WORK TO COMPLETE | Starting from the line with "View the attached" and going up to and including the line with "Click the mutation", copy the listing below exactly. Leave all images out.

☆ ☆ ☆

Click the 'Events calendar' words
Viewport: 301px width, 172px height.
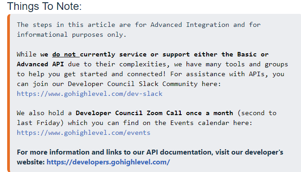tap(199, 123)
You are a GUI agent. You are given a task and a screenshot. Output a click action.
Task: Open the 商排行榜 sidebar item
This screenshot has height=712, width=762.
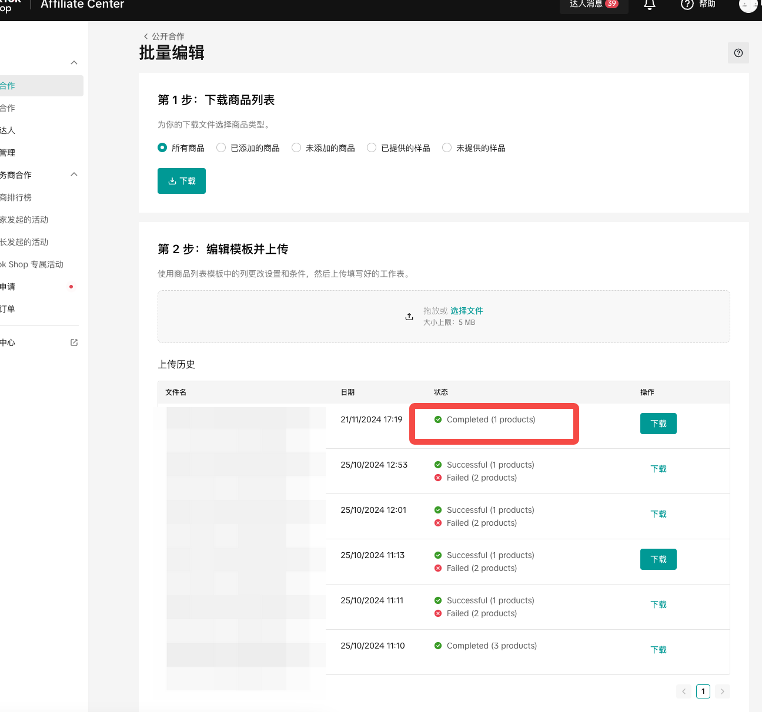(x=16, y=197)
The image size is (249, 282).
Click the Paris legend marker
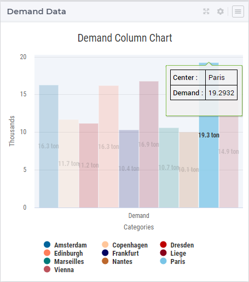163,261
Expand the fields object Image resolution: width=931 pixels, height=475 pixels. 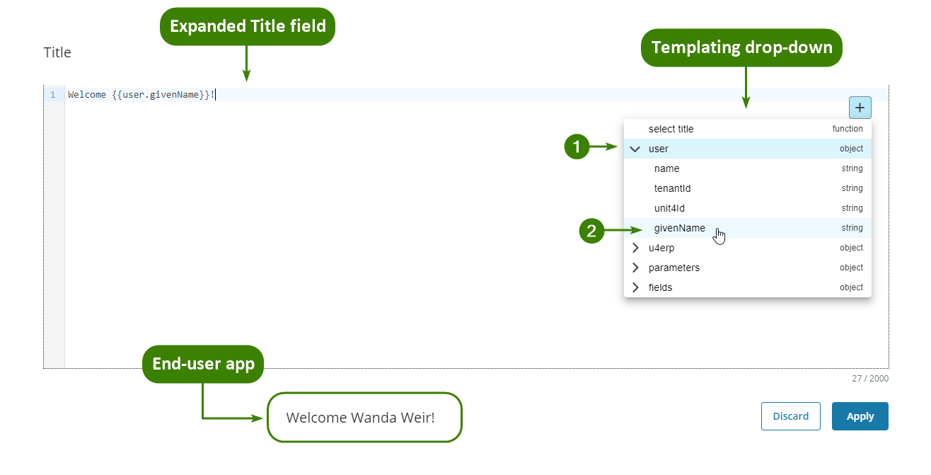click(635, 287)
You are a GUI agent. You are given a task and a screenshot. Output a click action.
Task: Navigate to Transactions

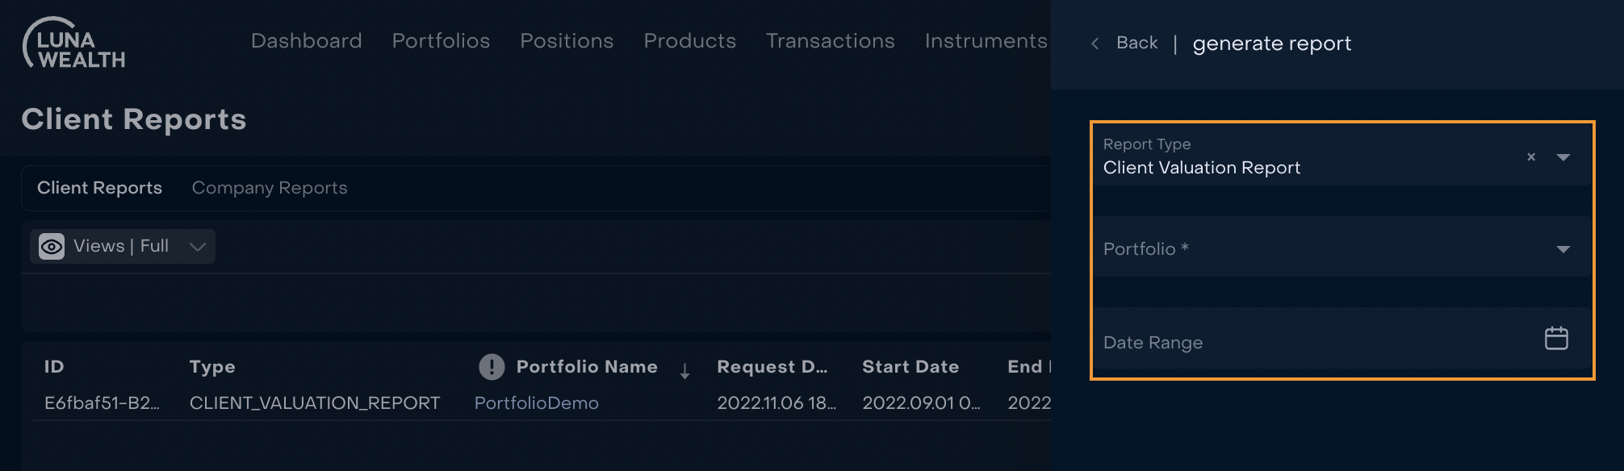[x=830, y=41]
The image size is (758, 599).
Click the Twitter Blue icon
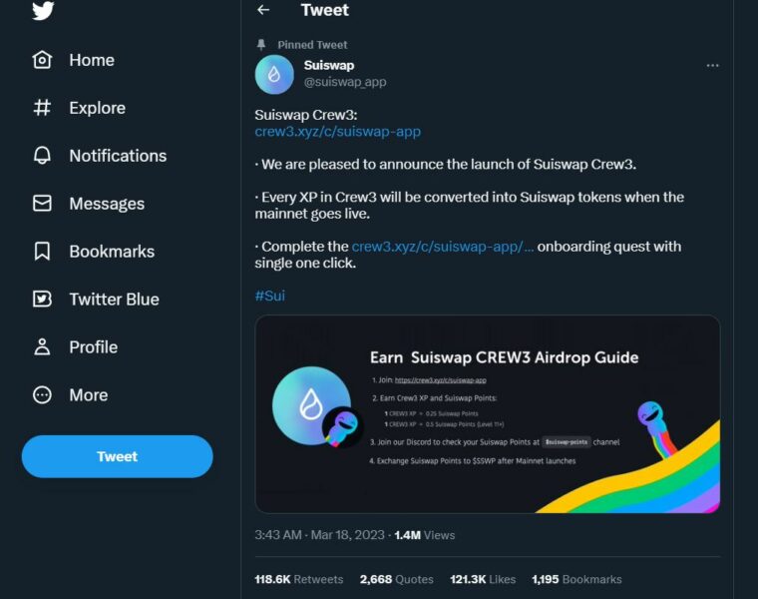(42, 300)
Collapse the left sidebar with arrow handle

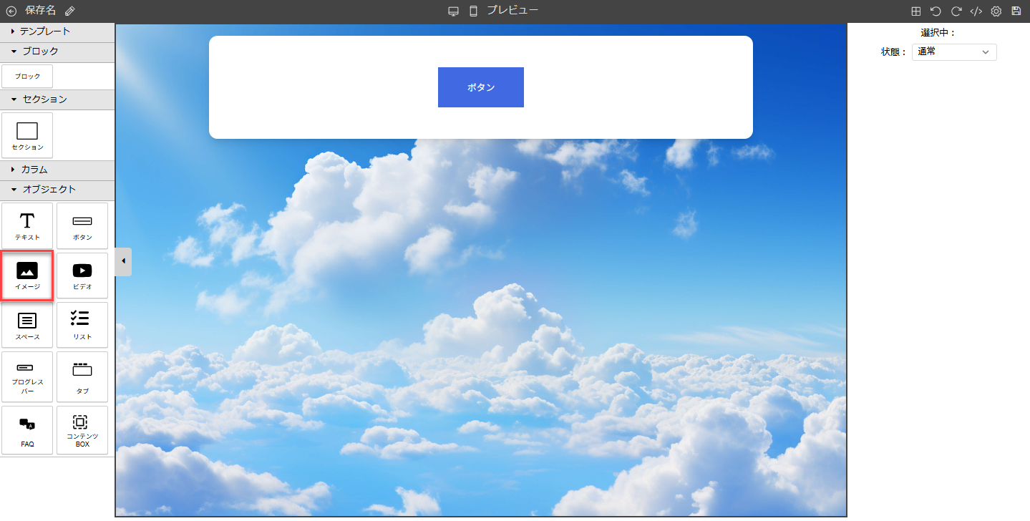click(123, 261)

☆ ☆ ☆

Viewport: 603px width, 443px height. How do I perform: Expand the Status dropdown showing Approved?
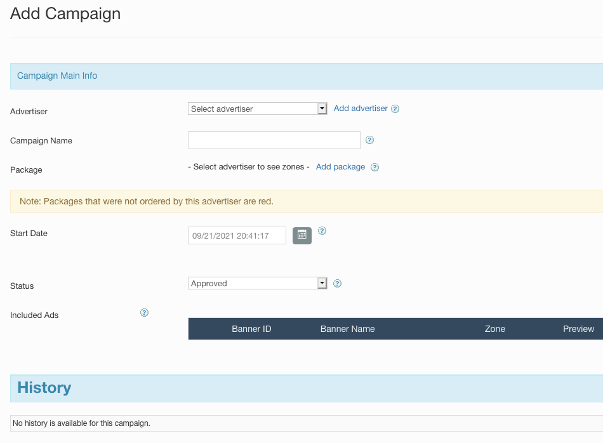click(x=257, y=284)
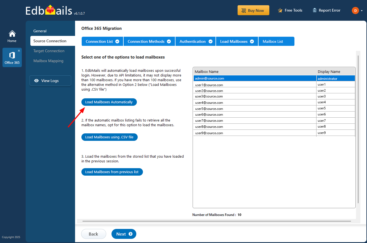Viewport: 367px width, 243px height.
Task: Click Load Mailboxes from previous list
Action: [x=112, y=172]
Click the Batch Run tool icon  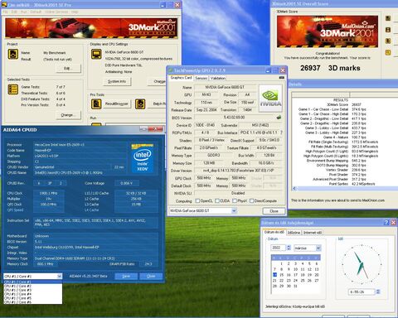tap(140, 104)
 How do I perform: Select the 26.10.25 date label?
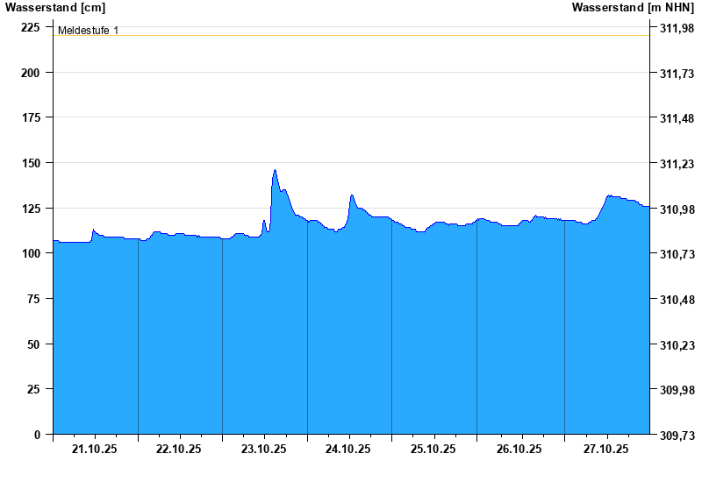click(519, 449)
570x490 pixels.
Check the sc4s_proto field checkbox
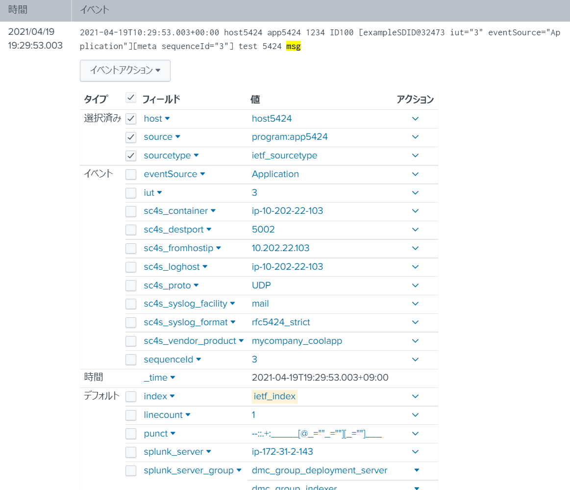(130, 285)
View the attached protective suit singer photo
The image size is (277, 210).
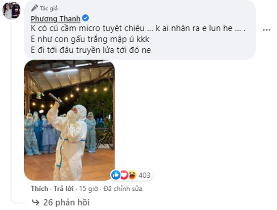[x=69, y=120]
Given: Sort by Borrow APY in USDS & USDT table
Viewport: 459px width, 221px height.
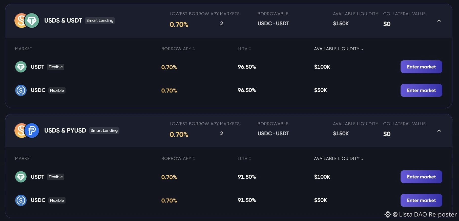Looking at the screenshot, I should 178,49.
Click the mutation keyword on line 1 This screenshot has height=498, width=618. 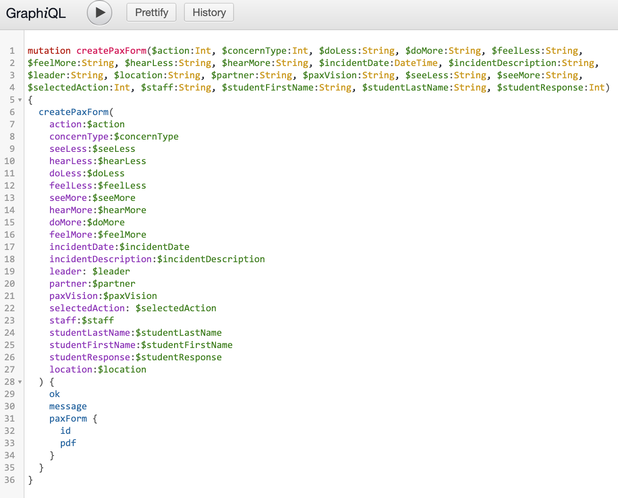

☆ ☆ ☆

TASK OUTPUT |
View the attached protective suit singer photo
The image size is (277, 210).
[x=69, y=120]
Given: Sort by Borrow APY in USDS & USDT table
Viewport: 459px width, 221px height.
Looking at the screenshot, I should 178,49.
Click the mutation keyword on line 1 This screenshot has height=498, width=618. 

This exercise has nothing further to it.